When Christ broke the bread, He parted its life from any other purpose than to be what He would make it. Sacrifice dispenses with the ambiguous vision of endless potential and declares something to have a definite, focused end. Consequently, sacrifice alone can reveal the glory of a thing, its reason for being made manifest. The bread was to be His Body, that was the meaning of its life and the author of life had revealed it. But the breaking of the Bread also manifested the truth that it was through the Passion alone that the Resurrection must come. Eucharist cannot be divided from sacrifice and brokenness, but Eucharist means that these are not the end. As we participate in the fraction of the Bread, we join the brokenness of the world and our experience of it to the Passion of Christ that it might receive the blessing of His Resurrection power. In this way, we participate in the Lord’s redemptive work. For as Christ lifted up draws all people to Himself, so as we lift up the fruits of our lives and this world it acts to draw the rest of our lives with it.

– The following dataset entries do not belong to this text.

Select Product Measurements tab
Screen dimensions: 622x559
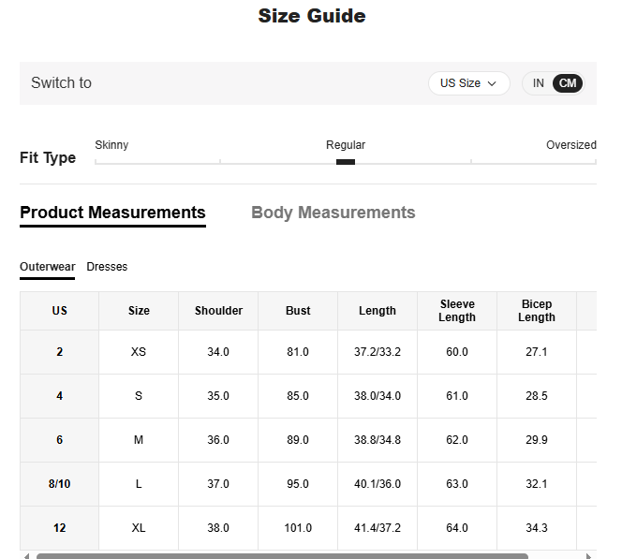pyautogui.click(x=112, y=213)
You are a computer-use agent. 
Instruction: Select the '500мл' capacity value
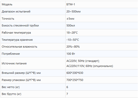point(71,25)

When Christ gave us His Body and Blood, He gave back to mankind the life of Eden long-lost and the life of the Kingdom at hand and the Kingdom yet to come. Having been restored as those who stand in Christ to offer the oblation of the world in the giving of thanks, we receive the peace and life and blessing of God. We are thus transformed in the presence of Christ’s glory in the Spirit, and as we turn away again that glory goes with us. The giving and receiving with thanksgiving is the place where the blessing of eternal life lives. Having stood at the foot of the Cross and stood at the empty Tomb, having been covered in the Blood and Water from His Side and having received His blessing, we become like Him, His life becomes our life. The Kingdom and its King come among us. He took, He blessed, He broke, He gave. This is Eucharist. This is the work of the Lord. This is to become the shape of our work as His disciples.
I want to stress that our participation in the Eucharist is not contingent upon our understanding of what is happening around us. This would be to make the grace of the Sacrament the function of a kind of intellectual pelagianism. It is the better impulse of Christian thought that we should seek greater understanding of our union with God in prayer only so that we may enter it more fully. We must not become those who study dancing and forget to dance. Love, moreover, which is the life to which we are conformed by participating in the Eucharist, obliges us to know the Beloved and to receive with our heart and soul and mind the meaning of His work undertaken for us. He never settles for a generic understanding of us as the members of His Body; genuine love urges us not to take for granted any detail we might be given so as to know Him better. My goal here in this piece has been to provide a few avenues by which to approach the Eucharist with minds and hearts more keenly attuned to the occasion and to perceive a bit more clearly the Lord of the Liturgy. If that is the case, then this essay has performed its task.